Heck was unsure what to do next. Obviously, he had to take Lauren back to the station, but what if she really called the Yard and tried to reach Laycock? In addition, Salford station was a good fifteen minutes’ drive from here, now through rush-hour traffic. Driving there and back again would use up valuable time, and might make his Fiat noticeable to anyone round here who happened to be keeping an eye out for unusual comings and goings.

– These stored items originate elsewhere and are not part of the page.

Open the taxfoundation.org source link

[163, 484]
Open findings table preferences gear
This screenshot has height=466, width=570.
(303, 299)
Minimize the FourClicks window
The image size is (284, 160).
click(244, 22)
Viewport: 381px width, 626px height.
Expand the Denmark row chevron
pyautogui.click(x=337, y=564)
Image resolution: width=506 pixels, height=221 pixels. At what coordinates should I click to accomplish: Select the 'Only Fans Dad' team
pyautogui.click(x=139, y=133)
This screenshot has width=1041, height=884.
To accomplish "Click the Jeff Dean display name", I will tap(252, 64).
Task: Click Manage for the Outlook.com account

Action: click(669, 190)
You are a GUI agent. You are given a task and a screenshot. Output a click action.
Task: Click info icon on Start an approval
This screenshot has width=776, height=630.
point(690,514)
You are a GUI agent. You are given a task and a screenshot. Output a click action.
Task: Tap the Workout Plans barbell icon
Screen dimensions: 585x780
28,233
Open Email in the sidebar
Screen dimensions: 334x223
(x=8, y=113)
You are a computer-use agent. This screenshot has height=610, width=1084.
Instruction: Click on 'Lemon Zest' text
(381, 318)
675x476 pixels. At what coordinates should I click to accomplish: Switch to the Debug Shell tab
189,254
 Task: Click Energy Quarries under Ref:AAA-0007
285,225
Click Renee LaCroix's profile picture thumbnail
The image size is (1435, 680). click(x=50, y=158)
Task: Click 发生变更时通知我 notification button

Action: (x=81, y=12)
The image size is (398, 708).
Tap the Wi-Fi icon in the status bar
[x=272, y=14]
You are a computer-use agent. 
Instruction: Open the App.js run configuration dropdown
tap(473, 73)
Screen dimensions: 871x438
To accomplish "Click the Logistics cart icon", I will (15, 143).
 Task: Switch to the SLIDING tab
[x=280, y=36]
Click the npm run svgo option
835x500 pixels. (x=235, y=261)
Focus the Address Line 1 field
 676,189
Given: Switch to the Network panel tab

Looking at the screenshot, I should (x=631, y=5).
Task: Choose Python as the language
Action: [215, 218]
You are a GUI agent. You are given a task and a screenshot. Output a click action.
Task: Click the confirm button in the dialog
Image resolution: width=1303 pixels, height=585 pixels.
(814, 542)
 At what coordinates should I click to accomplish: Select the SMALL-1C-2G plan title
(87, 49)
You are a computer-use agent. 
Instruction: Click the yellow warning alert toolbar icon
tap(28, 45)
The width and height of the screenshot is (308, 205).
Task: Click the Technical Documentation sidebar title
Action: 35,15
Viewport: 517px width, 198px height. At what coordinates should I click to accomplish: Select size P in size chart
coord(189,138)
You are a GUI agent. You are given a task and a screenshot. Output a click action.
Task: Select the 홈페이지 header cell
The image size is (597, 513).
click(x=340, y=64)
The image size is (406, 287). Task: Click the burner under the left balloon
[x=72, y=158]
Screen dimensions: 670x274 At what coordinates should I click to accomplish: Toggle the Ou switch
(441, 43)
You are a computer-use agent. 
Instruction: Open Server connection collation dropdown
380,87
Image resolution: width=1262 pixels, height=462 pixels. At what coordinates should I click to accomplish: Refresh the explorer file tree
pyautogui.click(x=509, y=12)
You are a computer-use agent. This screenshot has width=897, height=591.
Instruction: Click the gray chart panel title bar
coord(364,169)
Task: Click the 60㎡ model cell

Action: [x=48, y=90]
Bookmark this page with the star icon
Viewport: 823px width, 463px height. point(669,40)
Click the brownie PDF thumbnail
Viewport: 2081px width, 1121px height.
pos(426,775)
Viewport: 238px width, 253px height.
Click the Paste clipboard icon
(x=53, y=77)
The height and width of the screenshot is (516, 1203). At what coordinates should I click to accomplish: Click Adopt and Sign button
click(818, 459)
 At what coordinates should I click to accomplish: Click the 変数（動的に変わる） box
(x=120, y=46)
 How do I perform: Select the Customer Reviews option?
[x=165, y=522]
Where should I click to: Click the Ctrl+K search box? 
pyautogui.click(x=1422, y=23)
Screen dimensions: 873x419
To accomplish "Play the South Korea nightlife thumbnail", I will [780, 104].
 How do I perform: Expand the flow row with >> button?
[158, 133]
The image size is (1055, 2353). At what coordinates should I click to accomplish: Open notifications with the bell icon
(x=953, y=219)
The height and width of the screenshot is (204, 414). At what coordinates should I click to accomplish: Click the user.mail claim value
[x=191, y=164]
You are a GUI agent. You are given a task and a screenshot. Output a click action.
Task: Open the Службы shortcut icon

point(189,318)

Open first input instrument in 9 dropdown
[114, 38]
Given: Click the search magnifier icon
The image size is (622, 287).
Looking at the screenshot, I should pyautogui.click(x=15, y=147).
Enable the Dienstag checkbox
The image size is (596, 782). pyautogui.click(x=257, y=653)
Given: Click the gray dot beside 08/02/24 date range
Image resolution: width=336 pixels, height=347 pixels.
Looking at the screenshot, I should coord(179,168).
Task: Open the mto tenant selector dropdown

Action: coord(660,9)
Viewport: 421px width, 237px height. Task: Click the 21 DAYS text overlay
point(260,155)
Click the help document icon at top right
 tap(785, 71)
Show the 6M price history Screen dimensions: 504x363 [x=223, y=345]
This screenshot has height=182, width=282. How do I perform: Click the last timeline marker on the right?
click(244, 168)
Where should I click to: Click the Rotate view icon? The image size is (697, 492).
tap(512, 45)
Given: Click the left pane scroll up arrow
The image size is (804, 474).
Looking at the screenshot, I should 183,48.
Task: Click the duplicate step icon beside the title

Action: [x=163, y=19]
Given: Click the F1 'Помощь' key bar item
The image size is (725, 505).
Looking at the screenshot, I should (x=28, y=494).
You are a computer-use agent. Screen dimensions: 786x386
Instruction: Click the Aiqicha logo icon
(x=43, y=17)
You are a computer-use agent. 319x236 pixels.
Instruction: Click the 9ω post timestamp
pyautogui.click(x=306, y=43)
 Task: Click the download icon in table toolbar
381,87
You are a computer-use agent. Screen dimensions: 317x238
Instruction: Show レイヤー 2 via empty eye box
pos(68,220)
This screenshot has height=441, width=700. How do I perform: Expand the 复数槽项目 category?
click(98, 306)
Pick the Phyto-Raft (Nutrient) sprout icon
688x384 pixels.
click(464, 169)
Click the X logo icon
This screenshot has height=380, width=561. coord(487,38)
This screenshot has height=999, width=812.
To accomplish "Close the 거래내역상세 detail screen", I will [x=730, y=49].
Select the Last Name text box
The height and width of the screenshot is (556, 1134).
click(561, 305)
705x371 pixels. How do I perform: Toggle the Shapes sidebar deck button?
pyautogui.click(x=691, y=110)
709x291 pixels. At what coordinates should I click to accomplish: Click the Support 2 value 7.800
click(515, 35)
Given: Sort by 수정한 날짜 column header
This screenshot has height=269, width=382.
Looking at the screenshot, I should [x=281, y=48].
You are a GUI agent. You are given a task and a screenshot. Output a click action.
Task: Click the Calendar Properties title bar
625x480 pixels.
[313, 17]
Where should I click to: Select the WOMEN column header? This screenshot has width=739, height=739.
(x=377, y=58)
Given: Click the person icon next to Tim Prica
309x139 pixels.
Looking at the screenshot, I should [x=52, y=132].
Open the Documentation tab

‘Can I trust you to stay in the car?’ he asked, though it tightened his chest just thinking about the risks this entailed.
She shrugged. ‘If that’s what it takes for you to keep me in the loop, sure.’
‘This doesn’t mean you’re part of the enquiry.’
She shrugged again. He eyed her, looking for signs of deceit, but she seemed a lot more relaxed than she had done earlier. He could always produce his cuffs and fix her to the steering wheel, but that really would draw attention to them. Instead, he got out and sauntered towards the pub, glancing up at the licensee’s name as he approached.
Francis James Ogburn
It sounded a tad well-heeled for this neighbourhood. Heck glanced back at the car. Lauren waggled her fingers at him through the windscreen. Swearing under his breath, he turned and went inside.
The Dog amp; Butcher was a dingy, shadow-filled den. Grey light filtered through its grimy windows, showing a stained carpet, Formica table-tops, and, dotted here and there, punters — some in groups, some alone — all of whom looked either tired, miserable or menacing, or a combination of the three. Though it was cloudy outside, it was hot and therefore humid indoors. Flies buzzing back and forth added to the squalid atmosphere.
Heck approached the bar. The man behind it was bare-chested under a faded denim waistcoat, and broad as an ox. He was bullet-headed, with a boxer’s battered face; his brawny arms and shoulders bore myriad tattoos.
‘Yeah?’ he asked, mopping the counter top.
‘Pint of bitter please,’ Heck said.
The man moved to the pumps. Heck glanced around. Having studied O’Hoorigan’s photograph until he’d memorised it, it was evident the guy wasn’t in here. But there were actually two bar counters. Beyond the one he was standing at now, another one opened into a second room, where various men and boys were gathered around a couple of pool tables. The toilet passage probably connected with it.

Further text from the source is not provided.